Mention may be made, among the anticaking agents recommended by the applicant company, without implied limitation, of silicas and preferably fumed, colloidal, precipitated, micronized and amorphous silicas, silicon oxides, sodium aluminum silicates, talc, calcium carbonate, manganese oxide, tricalcium phosphate, dehydrated potato starch (and preferably potato starch dehydrated to less than 12% by weight, preferably less than 8% by weight, preferably to 6% by weight, of residual water), sodium ferrocyanide, potassium ferrocyanide and iron hexacyanomanganate.
Preferably, the anticaking agent exhibits a BET specific surface of at least 20 m2/g, preferably of at least 100 m2/g, very preferably of at least 200 m2/g. Preferably, the anticaking agent exhibits a BET specific surface of at most 1000 m2/g and more preferably of at most 500 m2/g.
In the present patent application, the BET specific surface is measured using a Beckman-Coulter SA3100 device.
More preferably, the anticaking agent is chosen from fumed, colloidal, precipitated and amorphous silicas and more preferably from those which exhibit a BET specific surface of at least 20 m2/g, preferably of at least 100 m2/g, very preferably of at least 250 m2/g.

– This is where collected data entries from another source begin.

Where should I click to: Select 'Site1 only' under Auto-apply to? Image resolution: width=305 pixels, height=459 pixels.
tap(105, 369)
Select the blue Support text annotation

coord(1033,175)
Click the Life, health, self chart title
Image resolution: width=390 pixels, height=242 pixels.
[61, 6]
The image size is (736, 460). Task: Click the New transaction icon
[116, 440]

More preferably still, the anticaking agent is a micronized silica with a BET specific surface of the order of 250 m2/g.
Throughout the continuation of the patent application, the expression “compound exhibiting a high BET specific surface” may be used in place of “compound exhibiting a BET specific surface of at least 20 m2/g, preferably of at least 100 m2/g, very preferably of at least 200 m2/g”.
The amount of anticaking agent used is from 0.1% to 20% by dry weight, preferably from 0.1% to 5% by dry weight, with respect to the dry weight of sorbitol.

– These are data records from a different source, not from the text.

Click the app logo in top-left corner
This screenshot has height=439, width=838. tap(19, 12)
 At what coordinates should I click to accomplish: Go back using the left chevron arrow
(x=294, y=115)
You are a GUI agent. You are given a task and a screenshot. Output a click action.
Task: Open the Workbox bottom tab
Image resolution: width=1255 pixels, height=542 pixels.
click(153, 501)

More particularly, the chewing gum composition according to the present invention comprises:
The base gum used is chosen as a function of the type of chewing gum which it is desired to manufacture. It can be chosen from synthetic and/or natural elastomers, such as polyisoprene, polyvinyl acetate, polyisobutylene, latexes, resins, such as terpene resins, polyvinyl esters and alcohols, fatty substances or waxes, such as, for example, lanolin, partially or non-partially hydrogenated vegetable oils, fatty acids, glycerol partial esters, paraffin wax or microcrystalline waxes.
The sorbitol in the powder form used preferably exhibits a BET specific surface of between 0.1 m2/g and 10 m2/g.
The chewing gum composition may also comprise another polyol such as sorbitol as sugaring agent, in the powder or liquid form, such as, for example, mannitol, maltitol, xylitol, erythritol, lactitol, isomalt, maltitol syrups, sorbitol syrups or hydrogenated glucose syrups. Said polyol is then present in a proportion of at most 20% by dry weight, with respect to the total weight of the composition.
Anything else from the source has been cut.